In this work, we presented an experimental system to assess the Functional Reach Test (FRT) with the Microsoft Kinect v2. We aimed to validate Microsoft Kinect v2 for balance and postural control assessment to use it with the support of a physiotherapist, and to use it autonomously by the user.

The system calculates the reach distance when indicated by the user or the physiotherapist. To validate the use of this RGBD device for measuring this balance test, we conducted two experiments where it has been proven that the measurements obtained using the standard method and using the experimental system are linearly correlated. Hence, a linear regression model was applied to correct the Microsoft Kinect v2 measurements and a paired t-test was applied to these corrected data where results indicated that there are no statistical differences between the measurements computed using the two methods. The two experiments that we conducted, though held in lab settings, are meant as a step forward to deploying the system at home. The strong correlation with manual FRT and the good results of within repeatability of the test obtained from experimentation suggest that the RGBD devices can be an alternative for measuring balance tests unsupervised, like the FRT at home.

However, this study presents some limitations that mainly consist of not recruiting patients in the experiments and conducting the tests in lab settings.

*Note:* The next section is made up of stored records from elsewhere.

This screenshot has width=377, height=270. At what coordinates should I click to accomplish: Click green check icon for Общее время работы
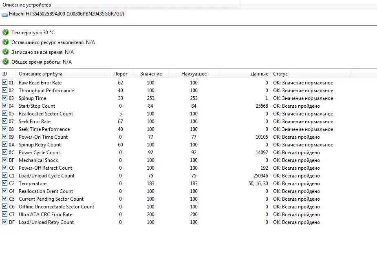tap(6, 62)
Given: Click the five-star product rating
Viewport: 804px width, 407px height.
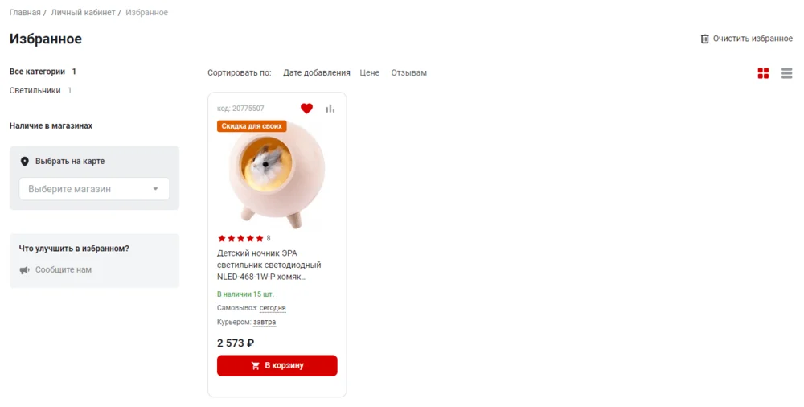Looking at the screenshot, I should click(240, 238).
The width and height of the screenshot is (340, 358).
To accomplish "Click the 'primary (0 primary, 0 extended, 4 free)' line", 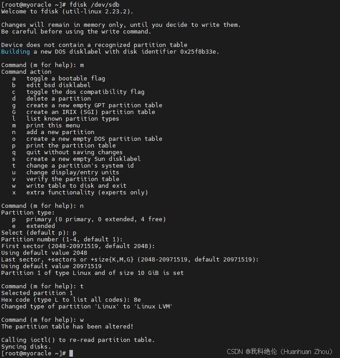I will coord(96,219).
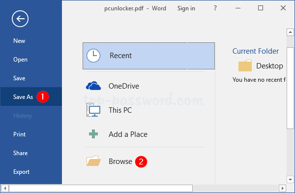Select the Recent clock icon
The width and height of the screenshot is (295, 193).
point(93,56)
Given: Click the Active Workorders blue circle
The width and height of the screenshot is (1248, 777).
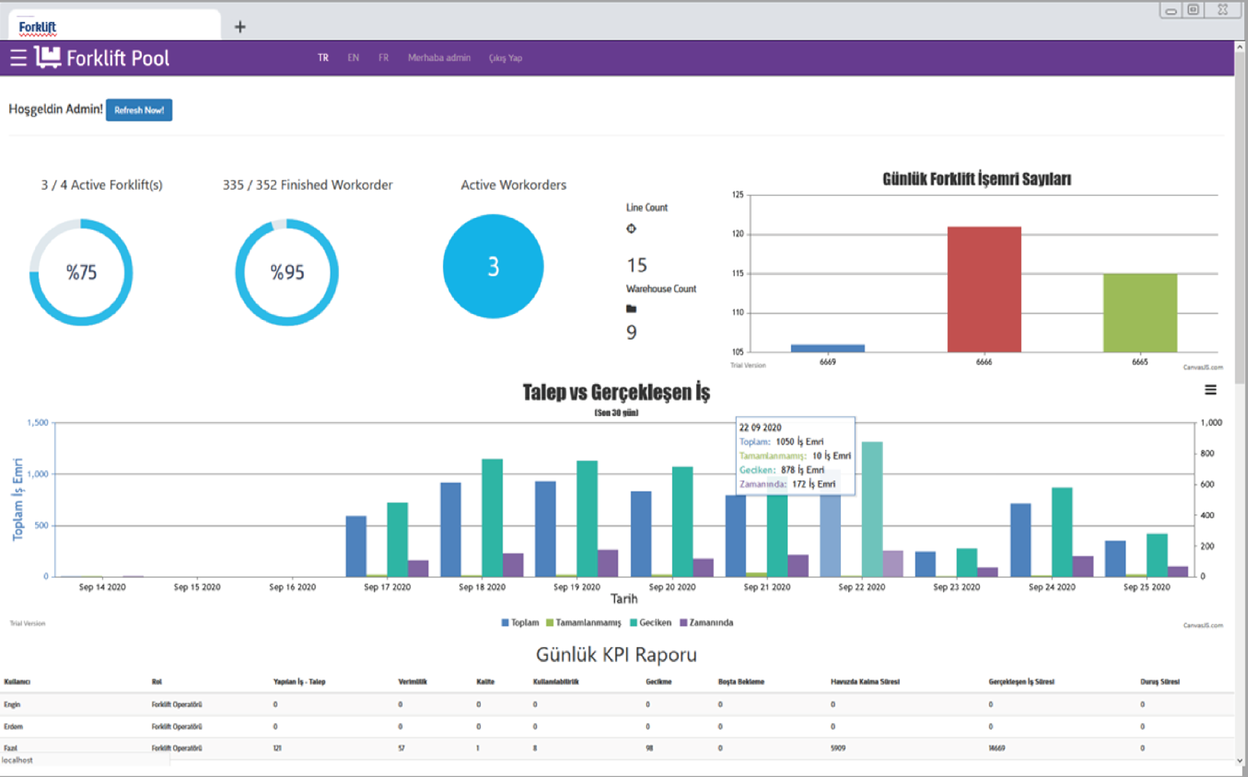Looking at the screenshot, I should pyautogui.click(x=493, y=267).
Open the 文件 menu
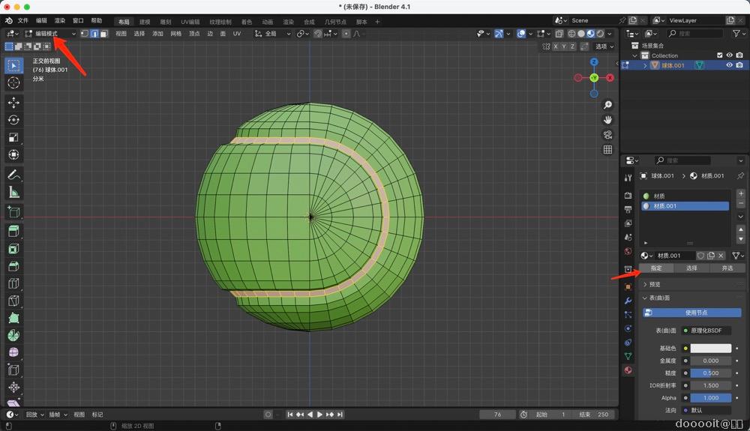 coord(23,21)
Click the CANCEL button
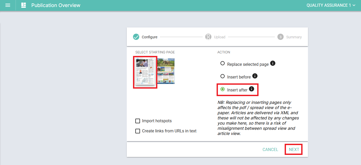The width and height of the screenshot is (361, 165). (x=270, y=149)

For this reason, further studies are recommended for the actual deployment of the test using RGBD devices at home of recruited patients.

As a future work, we will continue to translate the system to home and validate Microsoft Kinect for measuring other balance clinical tests. Furthermore, we will design several experiments to check if the physical absence/ presence of the physical therapist affects fear of falls. Furthermore, we intend to translate the system to social/assistive robots to promote social interaction between the person and the social robot in order to evaluate the quality of life of the patient and prevent their physical impairment.